What Changed vs. Last Week

A lot, actually, this was a much busier week than Issue #1.

  • Last week's story was Micron's blowout and Meta's capex scare (the Thursday July 2 sell-off that hit KLA, Micron, SanDisk and AMAT). This week the catalyst shifted to Samsung's record print and SK Hynix's listing, and crucially, the reaction pattern flipped from "buy any good news" to "sell the news," with record numbers greeted by 7–15% single-day drops before chips bounced back mid-week.

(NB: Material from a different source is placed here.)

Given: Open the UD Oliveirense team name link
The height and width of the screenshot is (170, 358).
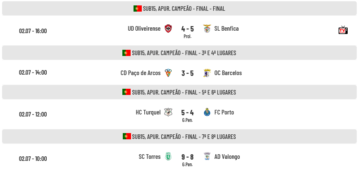Looking at the screenshot, I should [x=144, y=29].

  • A gap I flagged last week is now filled: Issue #1 noted "no direct IDM exec interview." This week we got Chairman Chey Tae-won on the record, the highest-quality operator signal we've had.
  • New pricing data: TrendForce's Q3 guide (DRAM +13–18%, NAND +10–15%) and Samsung's reported +20% DRAM plan give us fresh, if decelerating, contract-price direction.
  • New capex bar: Micron $200 billion to $250 billion.
  • New price target: Wedbush took SanDisk to $2,000 from $1,200.
  • New bear framework: Cembalest's hyperscaler-rollover / 1999-Cisco analogy is the most substantive fresh argument on the skeptical side.
  • Still quiet on the technical core: last week I noted no HBM3E/HBM4 qualification or yield update. Same this week, HBM4 came up only as "sells for more," never as a qual-or-yield story.